Cruising along at the latitude of zero degrees must be a great experience, and with the quickest sunrises and sunsets in the world, I’m sure the photo opportunities are brief but amazing along this 40,000km journey around the world!
With such a long way to go, I guess we are going to have to break this down and do it in sections (unless we win the lottery of course!) and while most start at San Tome and Principe, we are going to do it differently!
As we are huge fans of South America our starting point will undoubtedly be Ecuador. Then, working our way east we will get to visit Ecuador, Columbia and Brazil before coming to that rather large expanse of water called the Atlantic!
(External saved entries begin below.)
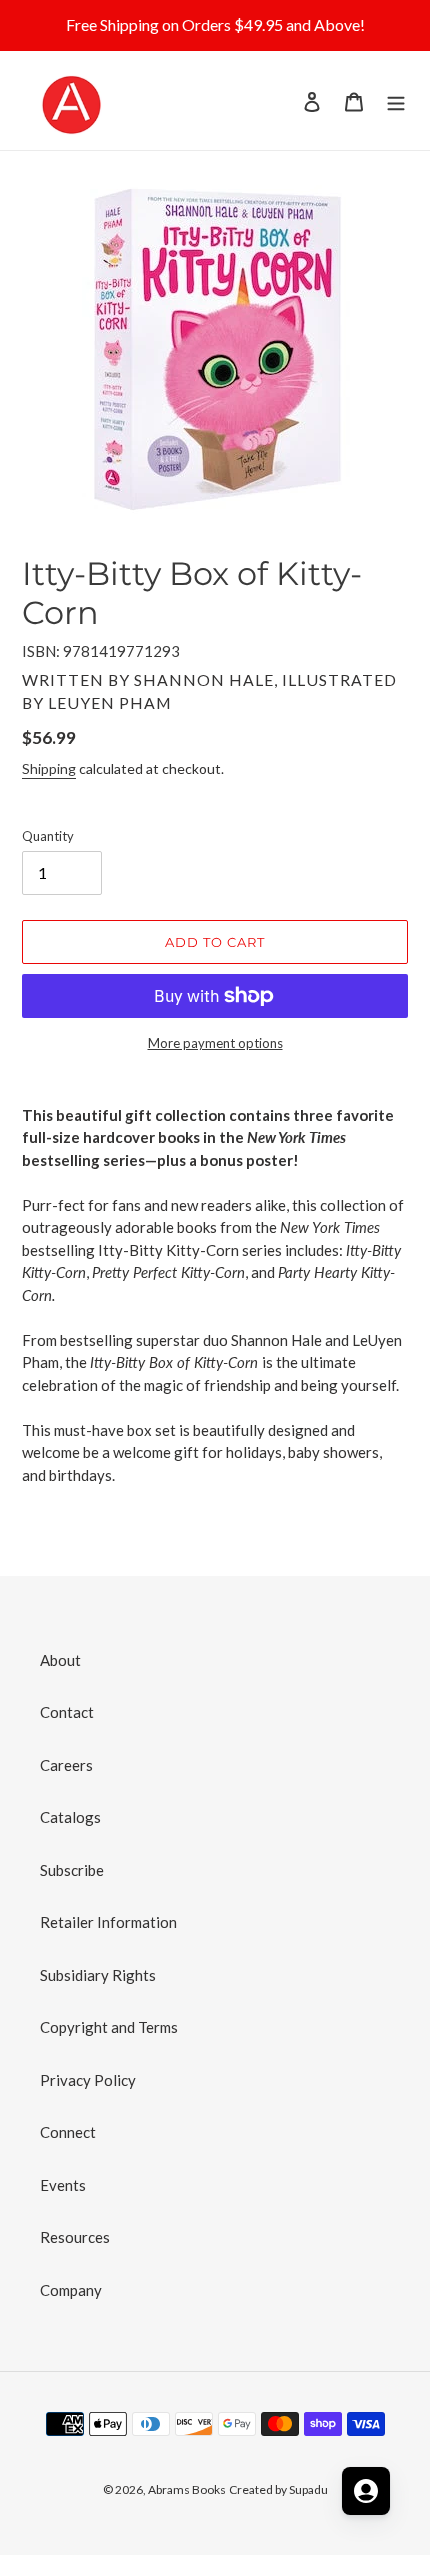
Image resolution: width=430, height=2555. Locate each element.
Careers (66, 1765)
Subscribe (72, 1870)
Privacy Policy (88, 2080)
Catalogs (70, 1817)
How does one cross the Atlantic Ocean when walking the line of the equator? Well, I suppose the quickest and easiest way is to fly – but is that cheating? To fly from Brazil to San Tome and Principe seems like the best option to me, and from there it gets even hotter and sweatier as we head through Gabon, the Republic and Democratic of Congo, Uganda, Kenya and Somalia before reaching the refreshing Indian Ocean and the beautiful Maldives.
Sailing along the equator from the Maldives to Indonesia sounds like a romantic option, but it would probably take weeks and I’m sure I read something about pirates in the area – so rather than taking the risk of being kidnapped for ransom (they would be very disappointed pirates), I think it better we jump on another plane.
After a leisurely stroll through the Indonesian islands (keeping to the line, of course) our next and final destination before returning to Ecuador would be Kiribati and the tropical islands of the Pacific Ocean.
Travelling the equator and walking an invisible line sounds like a trip of a lifetime to me. Now, where is my compass!